- Work to be completed -
Please print, exactly, only the lines in the entries below from the line that has "Select the Datei tab" through the line that has "You are a computer-use". Pictures don't go in.

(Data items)
- - - -

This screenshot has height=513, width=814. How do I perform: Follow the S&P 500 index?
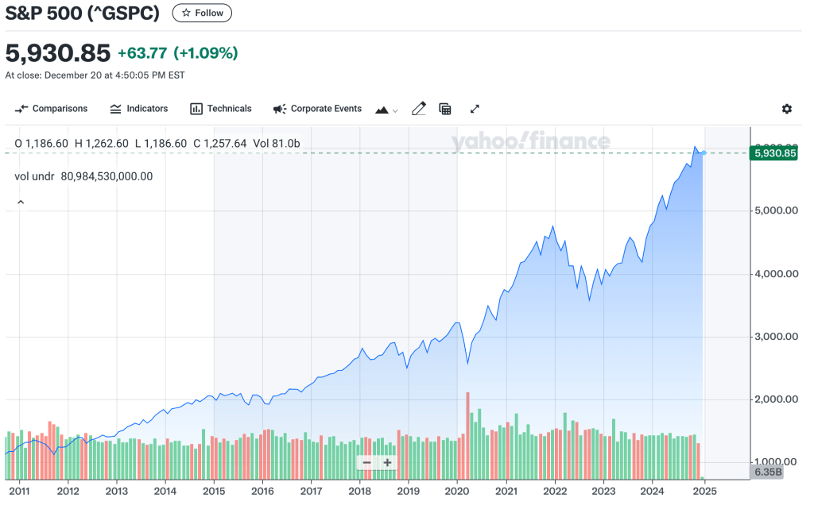coord(202,13)
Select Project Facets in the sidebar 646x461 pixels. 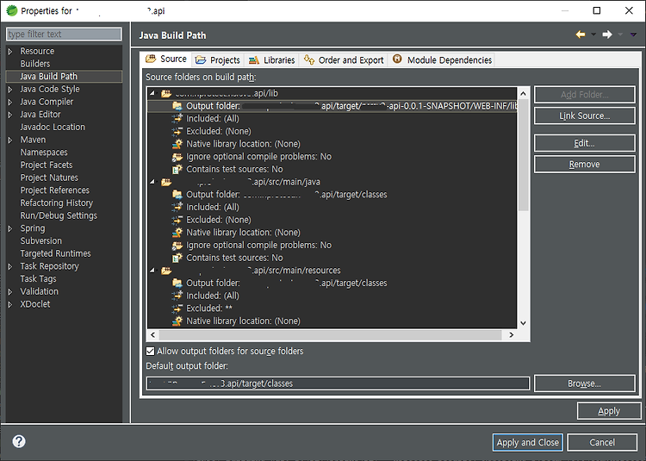47,165
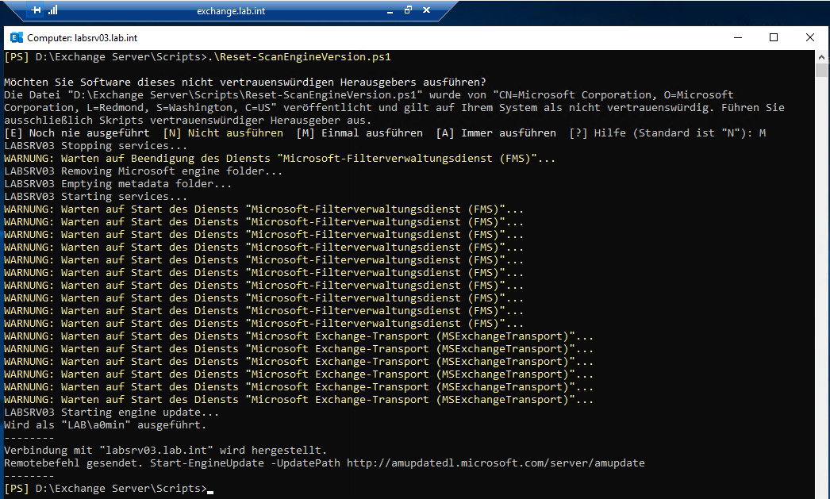Pin the remote desktop connection bar
Screen dimensions: 830x499
[x=37, y=10]
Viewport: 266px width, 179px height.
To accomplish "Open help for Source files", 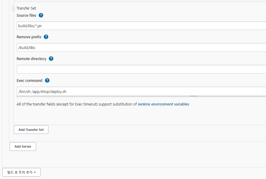I will 41,15.
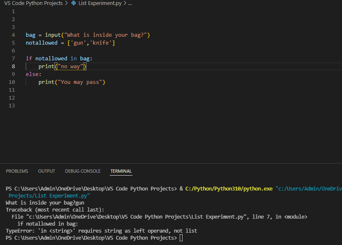Place cursor on the 'notallowed' list definition
The image size is (342, 245).
[x=70, y=43]
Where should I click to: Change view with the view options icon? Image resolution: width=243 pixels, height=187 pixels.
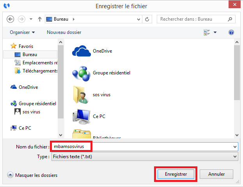(x=207, y=32)
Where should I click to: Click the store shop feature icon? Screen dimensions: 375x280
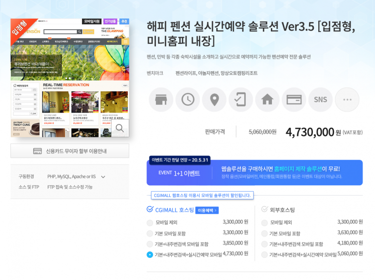(161, 100)
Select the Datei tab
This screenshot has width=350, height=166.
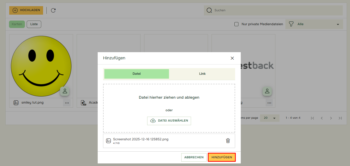coord(136,74)
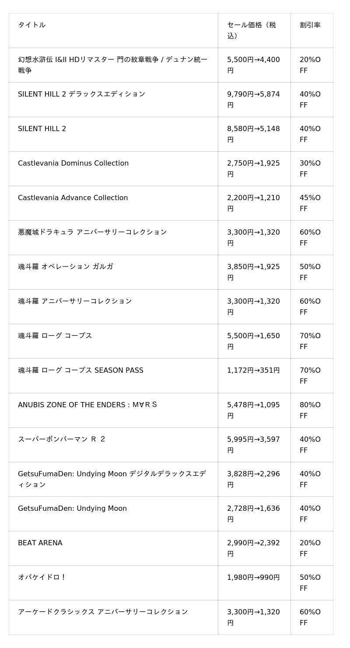Click the Castlevania Dominus Collection title

(x=73, y=163)
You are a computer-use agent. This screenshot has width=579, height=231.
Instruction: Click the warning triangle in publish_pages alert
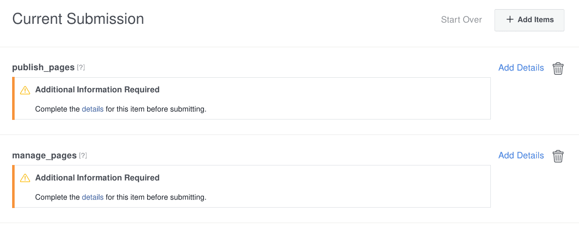coord(25,90)
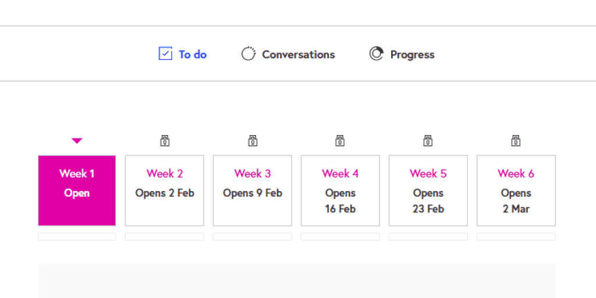This screenshot has height=298, width=596.
Task: Click the Conversations dotted circle icon
Action: (249, 54)
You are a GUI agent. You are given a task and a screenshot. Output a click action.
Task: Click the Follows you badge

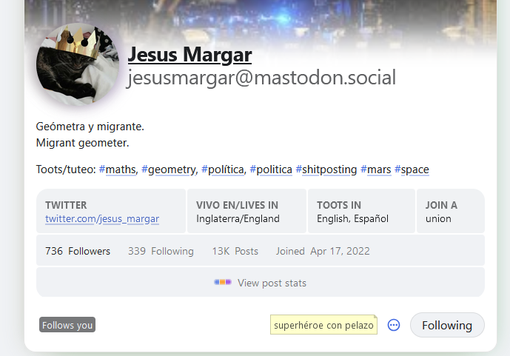point(67,325)
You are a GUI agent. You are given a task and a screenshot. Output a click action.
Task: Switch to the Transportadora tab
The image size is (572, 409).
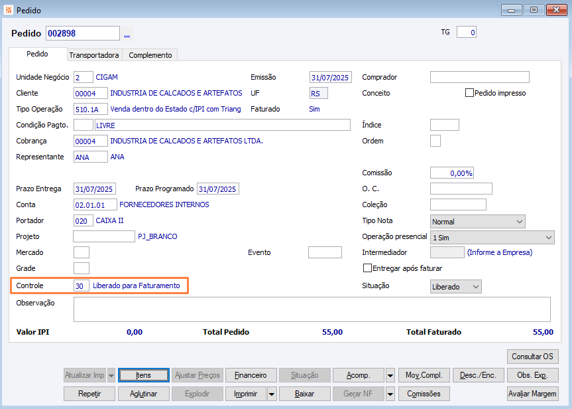click(x=94, y=55)
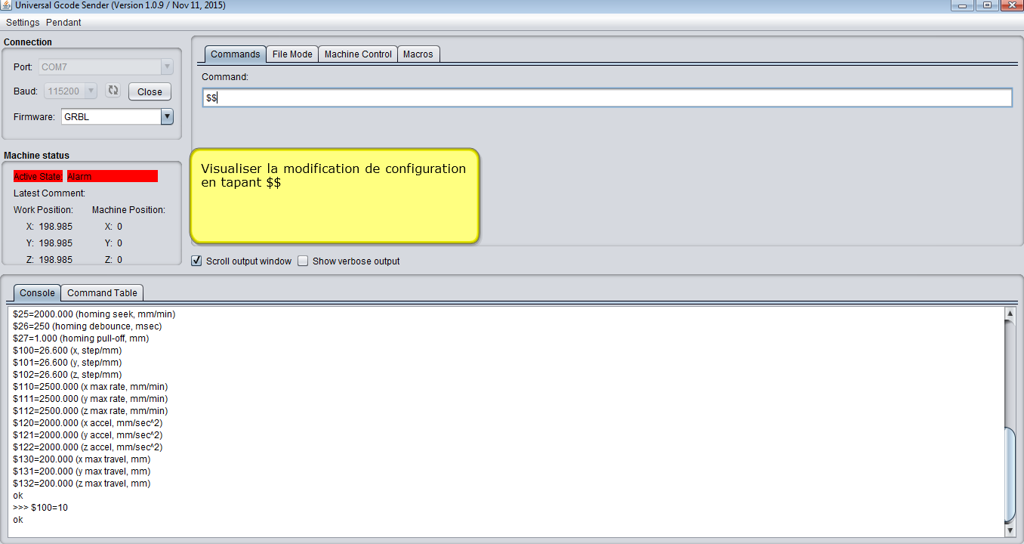Screen dimensions: 1024x544
Task: Click the refresh serial ports icon
Action: [113, 91]
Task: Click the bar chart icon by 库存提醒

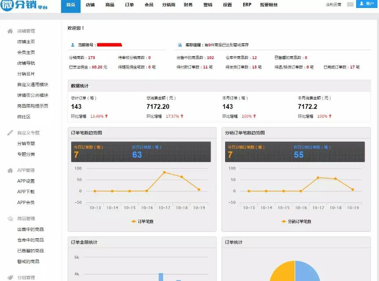Action: coord(180,45)
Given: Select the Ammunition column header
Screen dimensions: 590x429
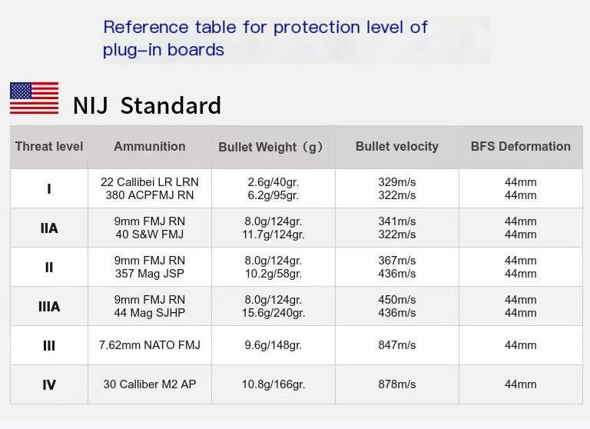Looking at the screenshot, I should (x=150, y=147).
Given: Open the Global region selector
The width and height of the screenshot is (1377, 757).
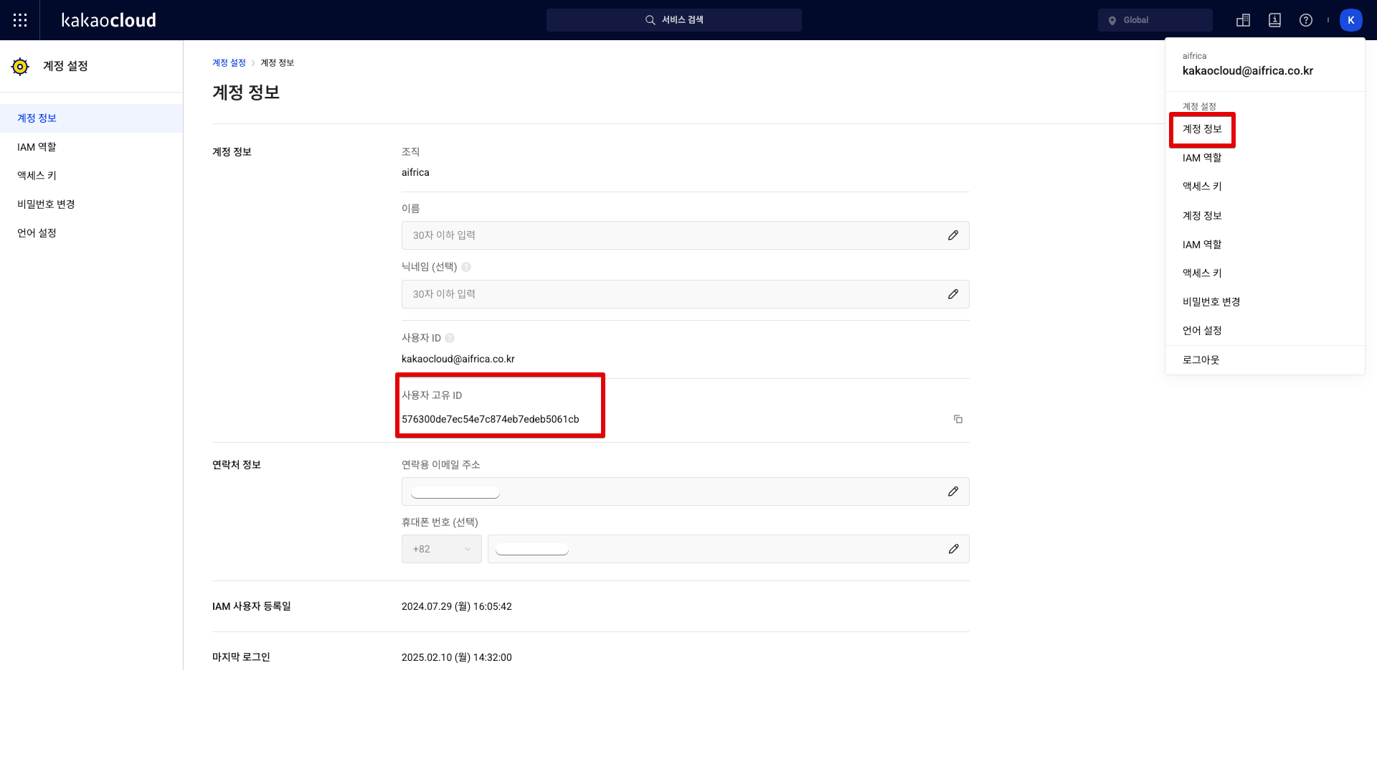Looking at the screenshot, I should 1155,20.
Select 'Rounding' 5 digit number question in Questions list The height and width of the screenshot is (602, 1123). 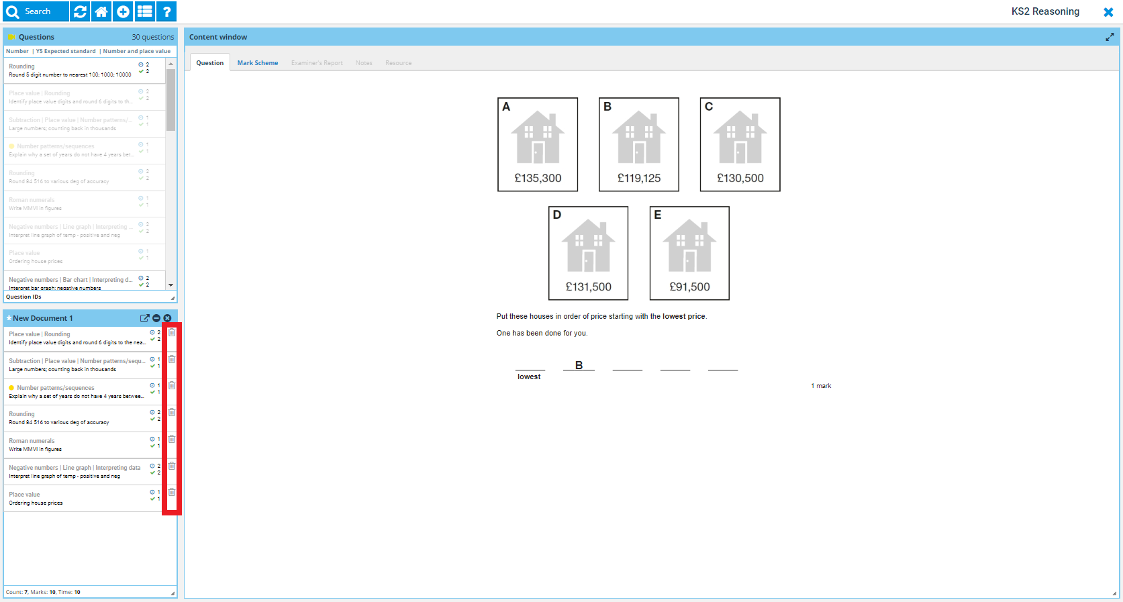(70, 70)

- - - -

- Written response -
Select the Datei tab
This screenshot has width=350, height=166.
coord(136,74)
Click the Castlevania Dominus Collection title

(x=73, y=163)
You are a computer-use agent. This screenshot has width=579, height=231.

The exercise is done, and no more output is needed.